A l’instar de celle pour les femmes, des enfants, ou contre l’homophobie ou la transphobie, les réfugiés ont eux aussi leur journée dédiée, le 20 juin de chaque année.

Sensibiliser le grand public, encourager les citoyens à se mobiliser sur la situation actuelle des personnes en migration, voilà toute l’utilité d’une journée mondiale. Les besoins sont énormes et si quelques petites mains peuvent être convaincues à la suite de ce jeudi alors certains diront que je suis mauvaise langue.

Pourtant, je ne peux m’empêcher de penser que cette journée décrétée en 2000 par une résolution de l’ONU (la A/RES/55/76, pour les initiés) amène à une célébration de mauvais goût lorsque l’on constate le durcissement de la politique migratoire en France et partout dans le monde.

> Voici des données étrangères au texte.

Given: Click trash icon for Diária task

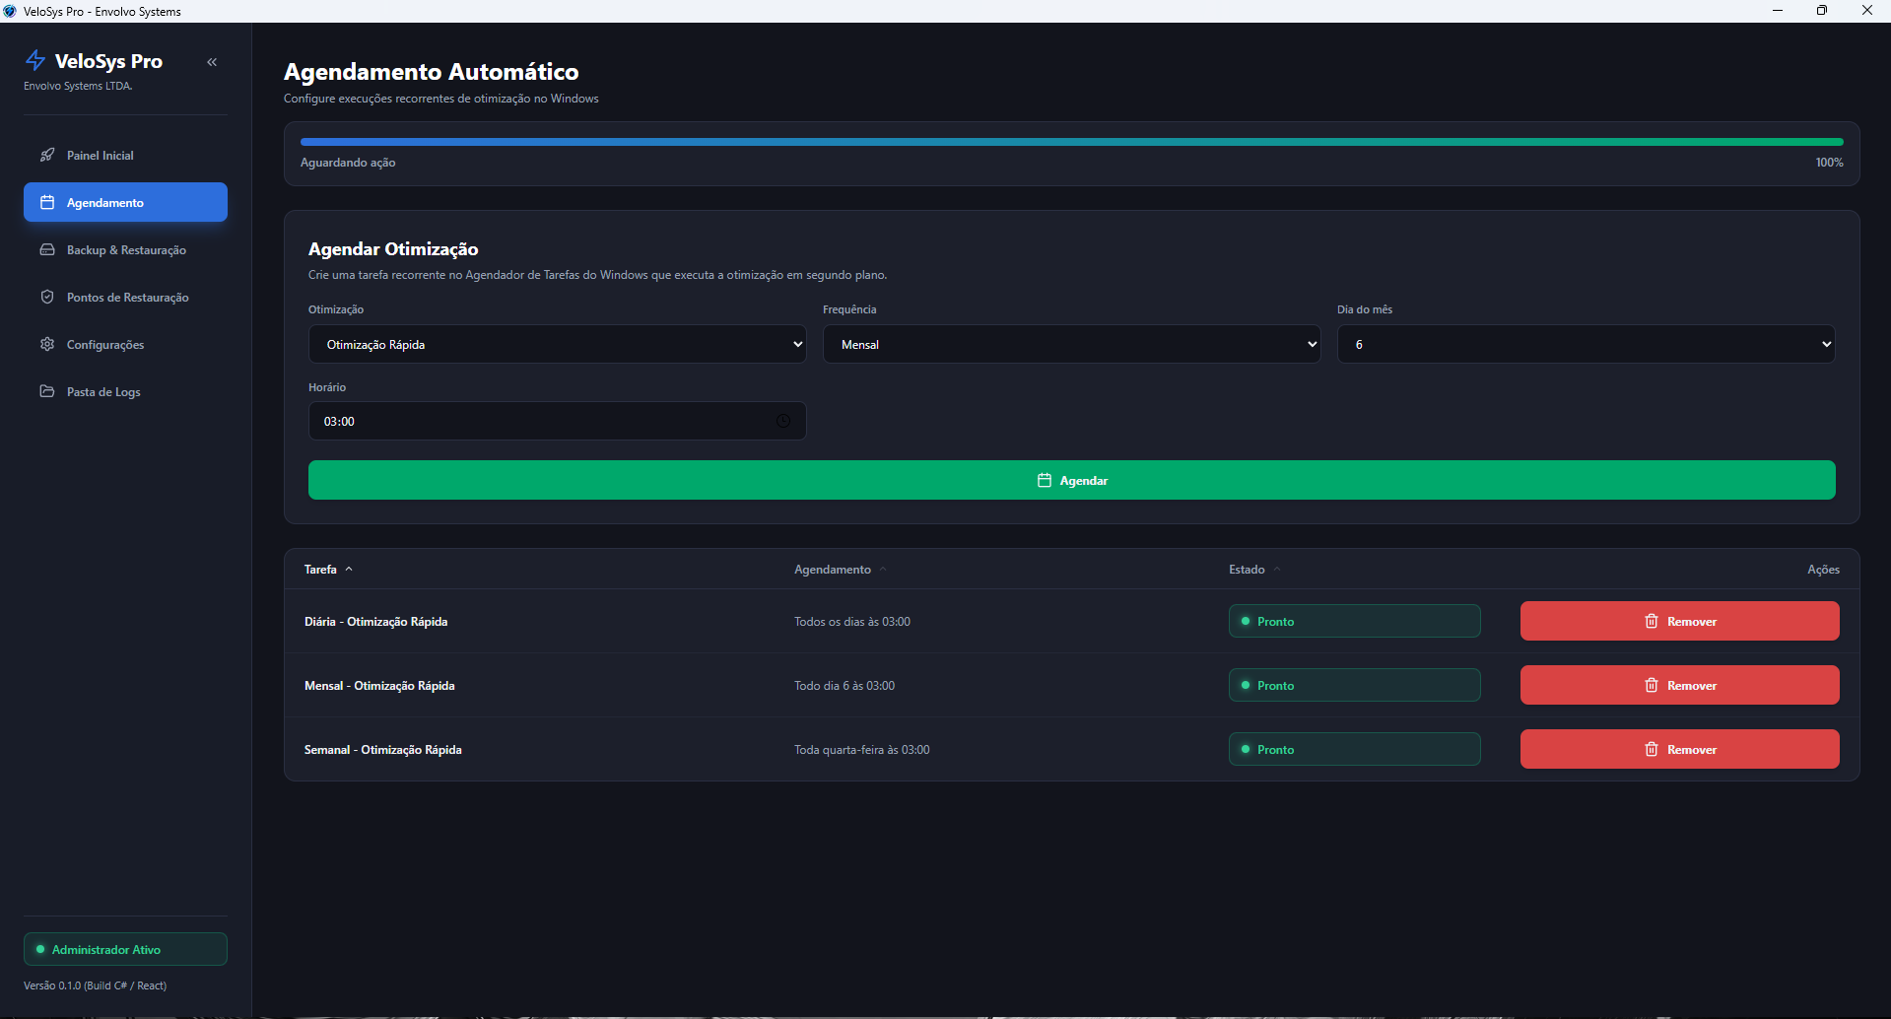Looking at the screenshot, I should pyautogui.click(x=1652, y=621).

Dans le texte de cette résolution, l’ONU félicite son organisme, le Haut-commissariat aux réfugiés, de son travail pour répondre aux urgences des mouvements migratoires ou des guerres un peu partout dans le monde. La mairie de Paris, à l’approche de cette journée, communique elle aussi fièrement sur ses engagements. « Paris est une ville refuge », déclare joliment Dominique Versini, adjointe aux Solidarités et la lutte contre l’exclusion, dans un article de Libération le 14 juin dernier pour promouvoir cette journée du réfugié.

Une autocongratulation au goût amer quand on sait qu’aux portes de l’Europe, le soir du 20 juin, des milliers d’exilés dormiront dans des conditions indignes sous des bâches estampillées UNCHR et que des centaines de personnes dorment dans les rues de Paris, et se font expulser à coup de CRS lorsqu’ils deviennent trop visibles (on a tous en mémoire le camp de Stalingrad, repoussé aujourd’hui à la porte de la Chapelle).

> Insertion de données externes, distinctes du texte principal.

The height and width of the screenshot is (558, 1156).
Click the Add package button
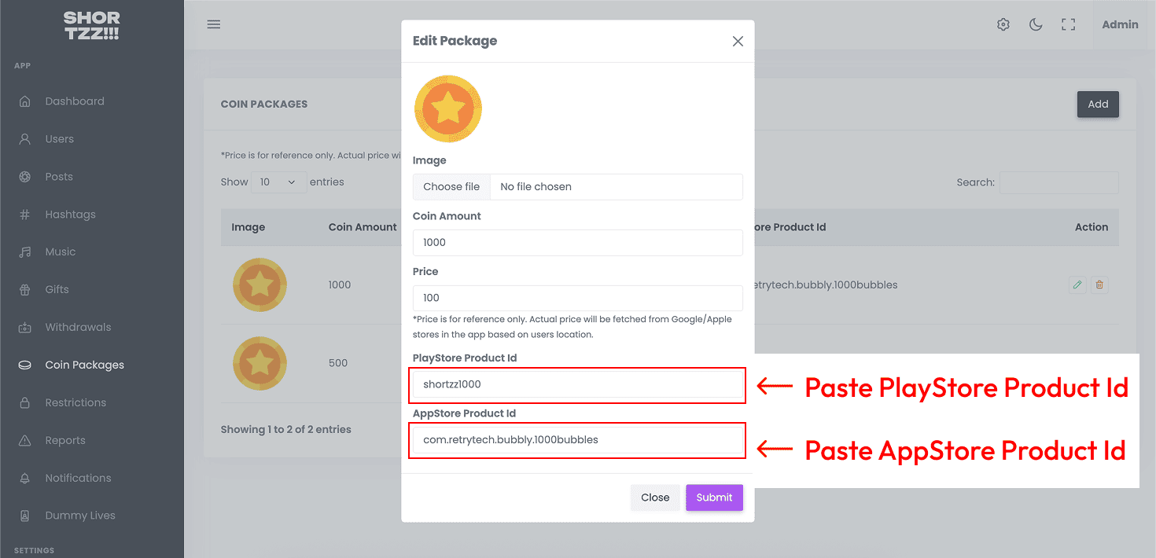(x=1098, y=104)
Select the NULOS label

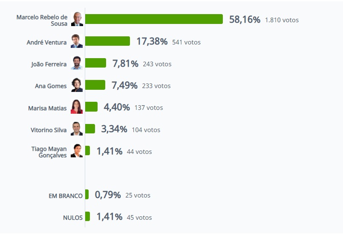coord(72,218)
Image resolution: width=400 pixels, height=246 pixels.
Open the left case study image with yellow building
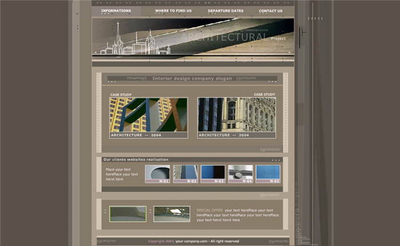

Accueillir oui, mais pas en trop grand nombre sinon ça fait peur, et surtout que ce ne soit pas trop visible. Donner de la visibilité à ceux que l’on cherche toujours à rendre invisible, voilà une drôle d’idée. Sans compter que le réfugié est le bon migrant, celui qui a fui la guerre, celui qui a besoin d’être protégé. Les autres, les « sans pap », eux peuvent bien rester dans l’ombre.

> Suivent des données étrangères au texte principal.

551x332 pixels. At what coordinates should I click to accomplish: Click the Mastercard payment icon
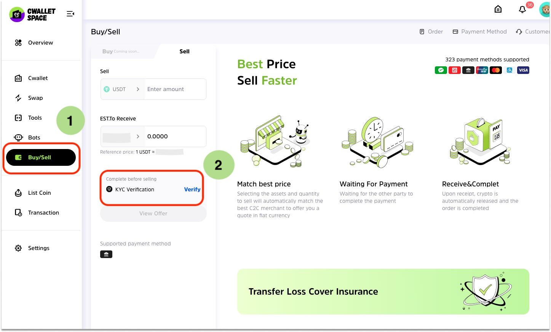click(x=496, y=70)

Dans un contexte post-Seconde Guerre mondiale,  les Etats les plus puissants de ce monde avaient eu la volonté d’adopter une convention, par le biais de l’ONU, à Genève pour régir les droits des personnes exilées. Le principe de non-refoulement, le droit de franchir une frontière sans document d’identité et de pouvoir demander protection à un autre Etat s’érigeaient comme les droits inconditionnels des personnes fuyant leurs pays. Mais, près de 70 ans plus tard, les manquements à cette convention n’ont jamais été aussi criants. Pour un exemple parmi tant d’autres, le 6 juin dernier, la préfecture des Pyrénées-Orientales a expulsé une personne érythréenne vers son pays, une expulsion inédite qui confirme le tournant de la politique migratoire lorsque l’on sait que l’Érythrée est une des plus dangereuses dictatures d’Afrique.

Un réfugié sur deux est un enfant

Dans réfugié, il y a pourtant refuge : un lieu qui permet d’échapper à un danger. Or, ces réfugiés comme on aime à les appeler sont en danger même en dehors de leur pays. Sur les routes de la migration dont les Etats européens ne cessent de complexifier les possibilités de passage en négociant des accords avec des pays exploiteurs et maltraitants tels que la Libye et la Turquie, dans les eaux comme la Méditerranée où plus de 17 000 personnes sont mortes depuis 2014, dans nos rues, en bas de chez nous où des centaines de personnes n’ont pas accès à un logement. Et summum du comble, en France, même le citoyen qui voudrait donner aide ou refuge pourrait se voir traîné en justice pour délit de solidarité.

Plus de 65 millions de personnes vivent loin de chez eux, un réfugié sur deux serait un enfant, un grand nombre de ces personnes vivent dans des pays frontaliers aux leurs et ne pourront jamais parvenir aux portes de l’Europe. En France, l’année dernière, seulement 46 000 personnes ont trouvé protection en France, mineurs isolés compris. Je ne suis pas très bonne en maths, mais je crois qu’on est loin de l’envahissement rabâché par les politiques.

Bref, oui, mobilise-toi, renseigne-toi, mais pas d’hypocrisie. Les opprimés n’ont pas besoin d’une journée, ils ont besoin du respect de leurs droits les plus fondamentaux. Et c’est urgent, ça dure toute l’année et c’est un poids qui ne doit pas reposer sur tes petites épaules de citoyen.